• **Exercise brief**
Among the entries below, one stretch runs from the line that contains "Given: Click the" through the line that contains "1138x574 pixels.". Repeat that stretch exactly, ends included, and only that.

• **Excerpted data**
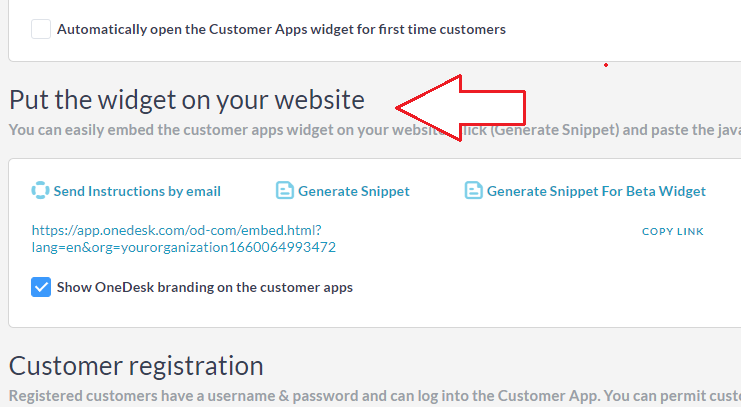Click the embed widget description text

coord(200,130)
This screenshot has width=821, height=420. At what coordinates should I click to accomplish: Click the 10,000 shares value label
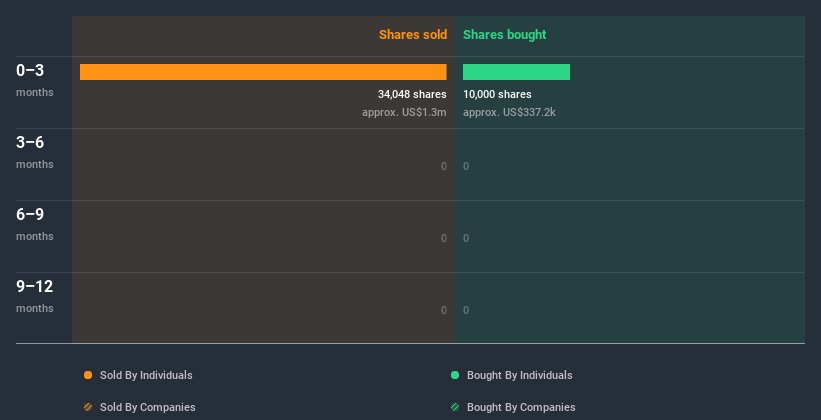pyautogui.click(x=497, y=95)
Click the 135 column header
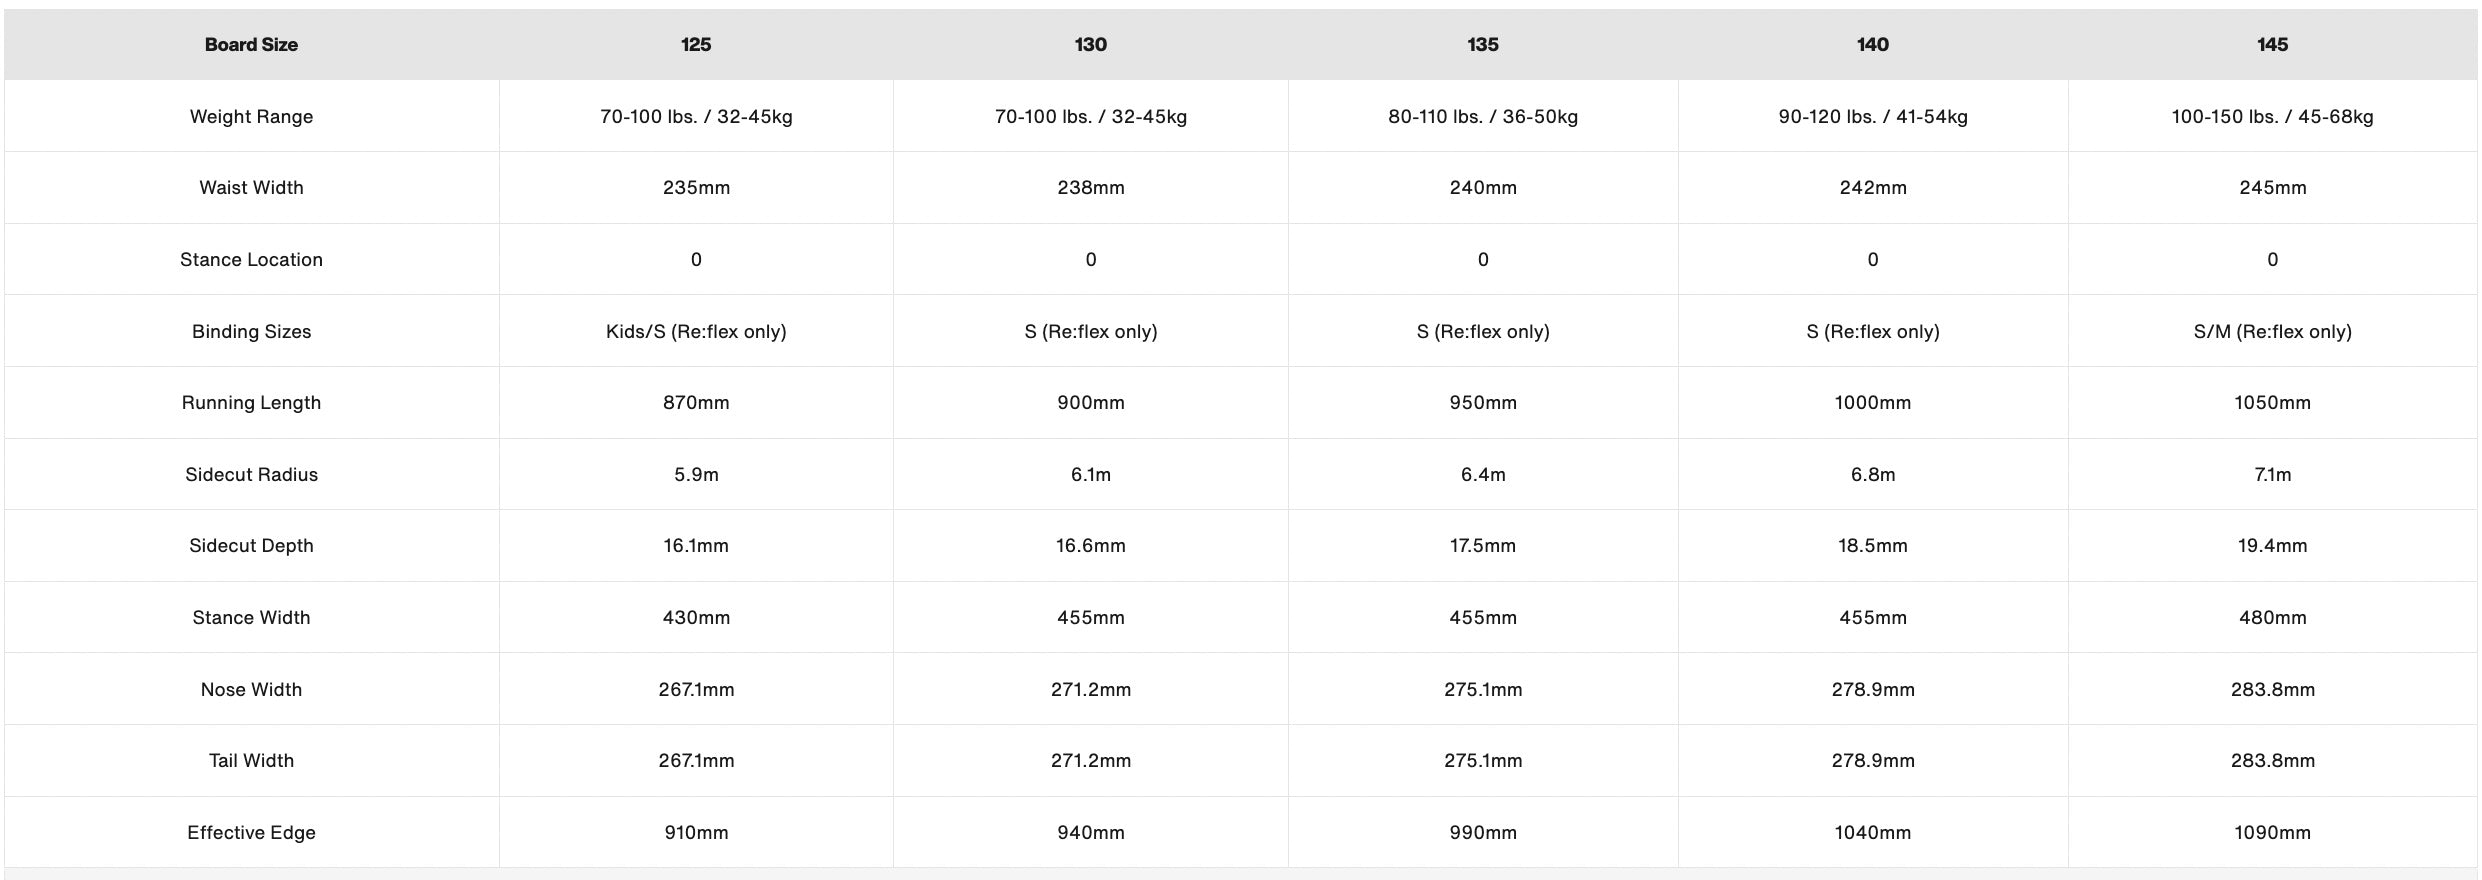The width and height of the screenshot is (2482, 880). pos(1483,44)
* * *
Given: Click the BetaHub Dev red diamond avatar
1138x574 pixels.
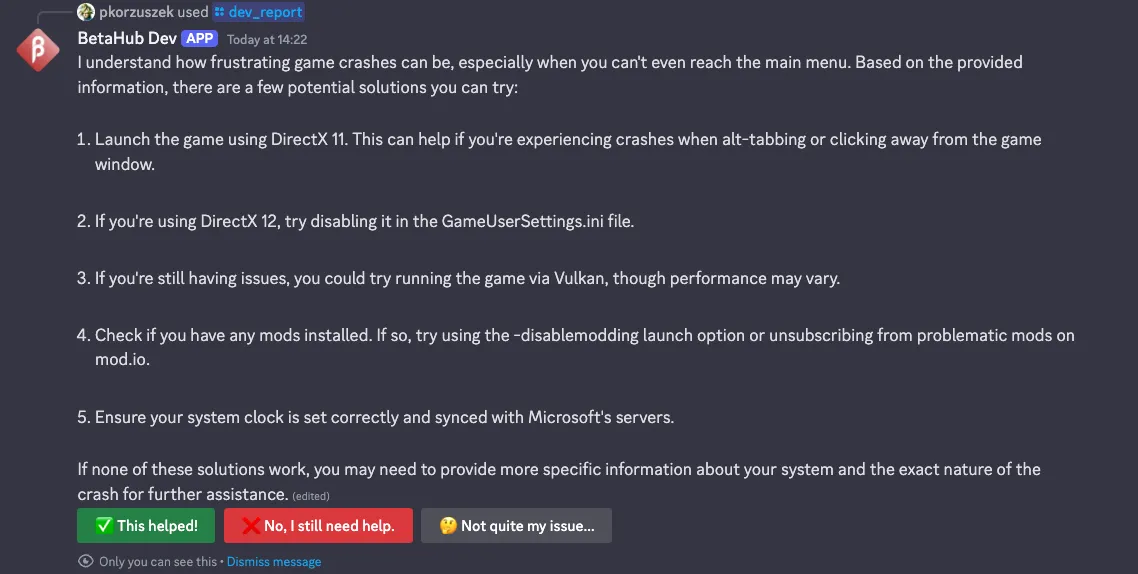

• **Expected answer**
Given: Click the BetaHub Dev red diamond avatar
1138x574 pixels.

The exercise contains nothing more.